Anything in the maple family will get moldy, probably from the high sugar content in the wood. Other woods, not as much. The stretch film works great for many woods. I kept one madrone blank for 6 months once just by wrapping the film around it. I use it more in the summer, but even in the winter, if I am prepping more blanks than I can turn in a day, I will wrap them. As for the manzanita, I don't really know. I have one piece that is really dry. I would suggest PVA glue like Titebond or Elmers on the end grain, then maybe the stretch film. Depends on the size of the log. Most manzanita I have seen is more shrub size. When I do spindle blanks that I want to keep, I use the glue to seal the end grain, and then stretch film over that, some times.... Do make sure to do a 1/4 round profile on the ends since a sharp edge is far more prone to cracking than a rounded edge.

robo hippy
 
Can't speak to your fancy hard-to-spell wood :) but I often use pallet wrap on wet pieces I'm turning - if I have to break for lunch or overnight. Yesterday, I wrapped a 10" dia soon-to-be hollow-form because I was concerned it would move/crack while I was hollowing (end result - success happened).
If have to leave a green piece on the lathe for a break or overnight, I have some large plastic bags and a big rubber band. slip a bag over the piece and rubber band around the chuck.
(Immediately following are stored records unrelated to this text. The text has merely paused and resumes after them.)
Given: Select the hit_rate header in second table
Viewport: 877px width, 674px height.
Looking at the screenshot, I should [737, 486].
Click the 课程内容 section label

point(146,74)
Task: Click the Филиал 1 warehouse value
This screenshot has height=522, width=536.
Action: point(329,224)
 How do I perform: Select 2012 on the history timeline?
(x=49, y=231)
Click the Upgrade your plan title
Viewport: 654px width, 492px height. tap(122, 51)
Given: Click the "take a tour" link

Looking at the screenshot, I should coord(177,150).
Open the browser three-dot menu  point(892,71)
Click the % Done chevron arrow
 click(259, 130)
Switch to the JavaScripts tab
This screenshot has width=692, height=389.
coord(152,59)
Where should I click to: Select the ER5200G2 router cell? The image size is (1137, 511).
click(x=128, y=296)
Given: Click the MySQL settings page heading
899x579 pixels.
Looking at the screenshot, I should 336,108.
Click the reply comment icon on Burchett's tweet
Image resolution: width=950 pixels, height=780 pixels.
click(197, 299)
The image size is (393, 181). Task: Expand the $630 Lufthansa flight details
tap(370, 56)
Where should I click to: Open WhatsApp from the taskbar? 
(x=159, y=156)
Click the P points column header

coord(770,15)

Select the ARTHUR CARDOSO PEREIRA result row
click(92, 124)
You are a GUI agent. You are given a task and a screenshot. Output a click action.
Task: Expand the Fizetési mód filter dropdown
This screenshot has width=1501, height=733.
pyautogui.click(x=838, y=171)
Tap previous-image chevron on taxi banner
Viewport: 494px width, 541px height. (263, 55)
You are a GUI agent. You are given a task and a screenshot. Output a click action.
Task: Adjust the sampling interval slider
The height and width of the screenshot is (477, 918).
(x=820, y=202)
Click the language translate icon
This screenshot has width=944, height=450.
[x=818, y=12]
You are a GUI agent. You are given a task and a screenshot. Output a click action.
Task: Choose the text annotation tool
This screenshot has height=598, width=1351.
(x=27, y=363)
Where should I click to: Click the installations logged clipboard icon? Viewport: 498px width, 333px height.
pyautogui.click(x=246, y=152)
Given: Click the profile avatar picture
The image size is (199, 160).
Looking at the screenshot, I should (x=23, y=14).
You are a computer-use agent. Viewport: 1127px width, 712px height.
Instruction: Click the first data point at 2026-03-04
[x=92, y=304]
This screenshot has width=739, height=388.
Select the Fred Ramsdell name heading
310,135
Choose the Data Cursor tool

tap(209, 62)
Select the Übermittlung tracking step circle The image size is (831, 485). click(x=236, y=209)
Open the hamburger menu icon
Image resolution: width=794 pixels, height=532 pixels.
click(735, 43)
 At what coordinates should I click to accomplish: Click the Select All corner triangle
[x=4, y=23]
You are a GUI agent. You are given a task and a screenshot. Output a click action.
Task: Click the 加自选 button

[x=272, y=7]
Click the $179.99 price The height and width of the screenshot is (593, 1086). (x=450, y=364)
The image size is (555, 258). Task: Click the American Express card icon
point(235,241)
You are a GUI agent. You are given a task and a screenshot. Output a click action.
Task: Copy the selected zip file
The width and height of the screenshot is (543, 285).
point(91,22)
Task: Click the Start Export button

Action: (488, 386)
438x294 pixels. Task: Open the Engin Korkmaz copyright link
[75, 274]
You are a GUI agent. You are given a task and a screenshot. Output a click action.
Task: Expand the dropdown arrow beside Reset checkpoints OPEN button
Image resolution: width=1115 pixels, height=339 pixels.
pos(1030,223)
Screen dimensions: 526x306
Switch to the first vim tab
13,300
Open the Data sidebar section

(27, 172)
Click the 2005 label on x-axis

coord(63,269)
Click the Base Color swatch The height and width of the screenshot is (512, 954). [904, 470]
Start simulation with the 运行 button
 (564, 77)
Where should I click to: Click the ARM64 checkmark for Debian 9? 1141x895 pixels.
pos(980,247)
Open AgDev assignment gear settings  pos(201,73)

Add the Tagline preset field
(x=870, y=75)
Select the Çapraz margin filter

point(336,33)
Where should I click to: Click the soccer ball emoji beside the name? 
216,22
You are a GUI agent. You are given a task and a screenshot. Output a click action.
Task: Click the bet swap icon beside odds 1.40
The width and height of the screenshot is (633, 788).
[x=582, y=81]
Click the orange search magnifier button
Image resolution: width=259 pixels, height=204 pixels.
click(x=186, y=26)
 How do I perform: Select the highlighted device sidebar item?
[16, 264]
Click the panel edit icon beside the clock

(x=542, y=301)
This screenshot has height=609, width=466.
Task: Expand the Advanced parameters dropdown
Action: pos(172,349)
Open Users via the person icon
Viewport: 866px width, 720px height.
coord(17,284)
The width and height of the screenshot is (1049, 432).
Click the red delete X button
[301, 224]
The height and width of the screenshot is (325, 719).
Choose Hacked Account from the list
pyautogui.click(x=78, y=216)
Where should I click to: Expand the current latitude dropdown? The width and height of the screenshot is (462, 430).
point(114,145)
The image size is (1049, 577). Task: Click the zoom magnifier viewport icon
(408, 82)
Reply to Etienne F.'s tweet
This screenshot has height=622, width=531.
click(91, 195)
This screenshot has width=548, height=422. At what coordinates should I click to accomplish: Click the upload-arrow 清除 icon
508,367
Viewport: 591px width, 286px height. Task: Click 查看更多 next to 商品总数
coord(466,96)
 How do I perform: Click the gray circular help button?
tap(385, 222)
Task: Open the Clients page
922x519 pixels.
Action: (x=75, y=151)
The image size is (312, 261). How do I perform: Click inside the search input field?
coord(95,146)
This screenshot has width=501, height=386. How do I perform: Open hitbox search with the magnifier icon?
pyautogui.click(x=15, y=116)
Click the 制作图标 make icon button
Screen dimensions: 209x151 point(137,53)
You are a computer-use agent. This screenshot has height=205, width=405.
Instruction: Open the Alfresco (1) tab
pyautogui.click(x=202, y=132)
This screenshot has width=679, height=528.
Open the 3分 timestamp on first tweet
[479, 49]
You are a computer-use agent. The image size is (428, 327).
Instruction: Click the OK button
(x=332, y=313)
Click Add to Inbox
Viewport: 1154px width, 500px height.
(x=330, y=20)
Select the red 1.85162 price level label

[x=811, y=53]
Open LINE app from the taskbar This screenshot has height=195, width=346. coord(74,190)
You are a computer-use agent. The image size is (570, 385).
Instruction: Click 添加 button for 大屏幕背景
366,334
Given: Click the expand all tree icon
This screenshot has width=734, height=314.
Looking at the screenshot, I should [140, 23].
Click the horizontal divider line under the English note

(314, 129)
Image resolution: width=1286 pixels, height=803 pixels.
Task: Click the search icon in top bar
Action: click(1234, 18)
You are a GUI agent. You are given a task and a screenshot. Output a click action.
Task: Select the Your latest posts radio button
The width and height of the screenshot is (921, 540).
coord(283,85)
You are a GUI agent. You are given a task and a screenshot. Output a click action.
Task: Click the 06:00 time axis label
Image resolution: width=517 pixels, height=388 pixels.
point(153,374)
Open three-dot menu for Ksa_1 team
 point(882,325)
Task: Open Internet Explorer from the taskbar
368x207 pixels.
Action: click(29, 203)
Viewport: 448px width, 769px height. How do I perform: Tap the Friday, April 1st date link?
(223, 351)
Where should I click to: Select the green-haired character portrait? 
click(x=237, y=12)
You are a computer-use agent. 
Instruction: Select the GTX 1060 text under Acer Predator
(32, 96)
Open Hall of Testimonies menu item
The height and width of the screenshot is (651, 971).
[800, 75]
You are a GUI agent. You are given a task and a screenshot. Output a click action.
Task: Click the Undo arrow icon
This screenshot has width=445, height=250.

When I take the bag off, I turn it inside out to dry and reuse. Also sometimes cover the rim and upper 1/4 of a rough bowl with plastic wrap when drying, but I don't ever cover the whole piece for an extended amount of time. In this climate that would mildew or mold.
 
One of our club members and I processed 3-4" blanks for a workshop, and wrapped the ash wood in cling wrap. He showed me how to wrap around the long way, covering the end grain, then rotate the wood and wrap well the other direction--all sides were covered.

The demonstrator only used 1/3 of the blanks, so we stuck the remaining ones up on a high shelf in the high school's very warm shop, and forgot about them. 2 years later they were moldy, but still reasonably wet.
 
Cling film will work well keeping the air out. I use it quite a bit. Depending how big the blanks are, other uncommon options for fresh cut wood include:
Freezing
Ponding (letting them free float in a deep bucket, barrel, or lake!)